Write every line below out again exactly, images omitted.

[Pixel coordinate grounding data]
+--

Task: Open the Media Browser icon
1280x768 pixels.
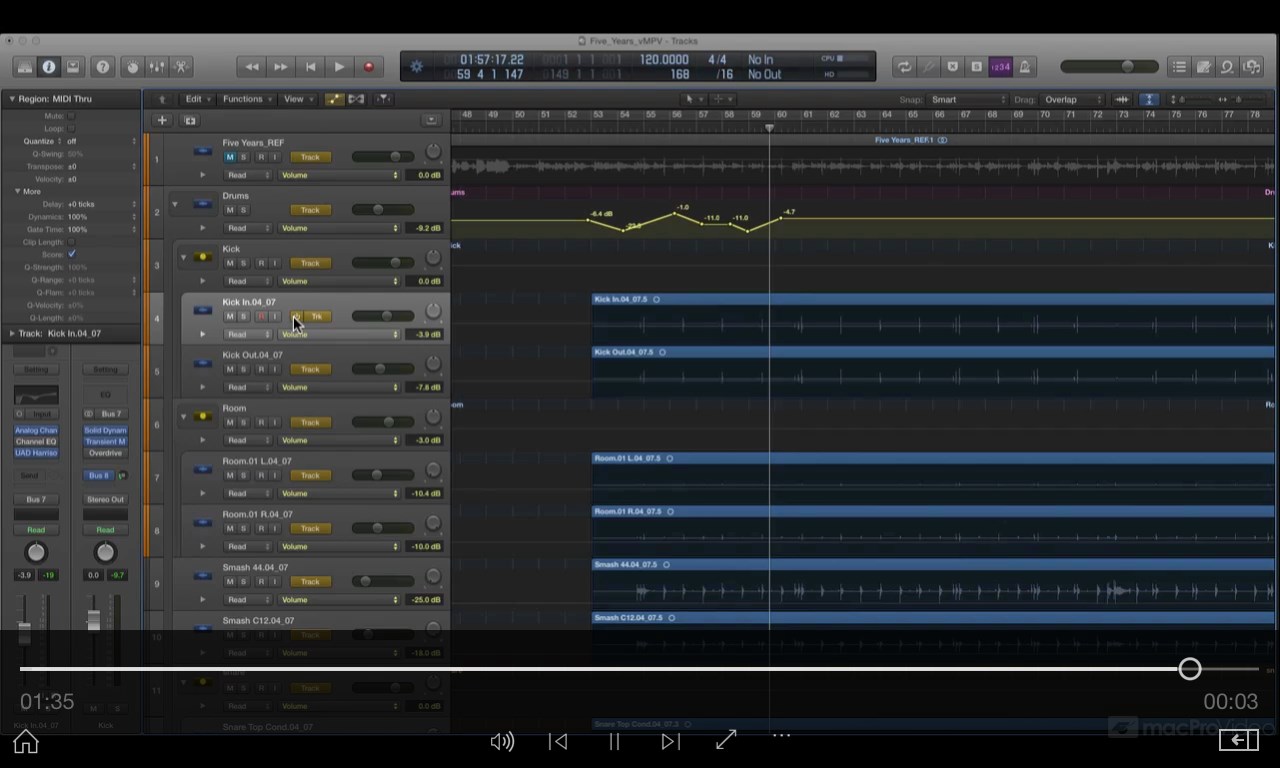Action: (x=1252, y=66)

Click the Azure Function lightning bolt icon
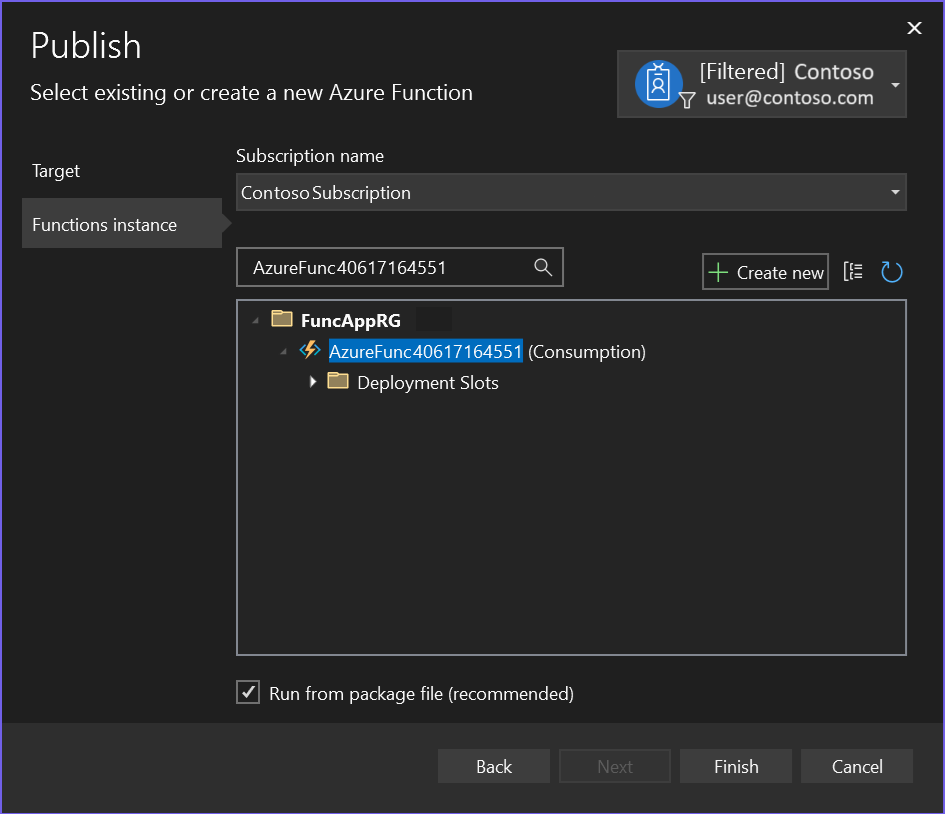(x=310, y=351)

+--

Exercise result:
Task: Open the Media Browser icon
1280x768 pixels.
Action: (x=1252, y=66)

Click the Azure Function lightning bolt icon
(x=310, y=351)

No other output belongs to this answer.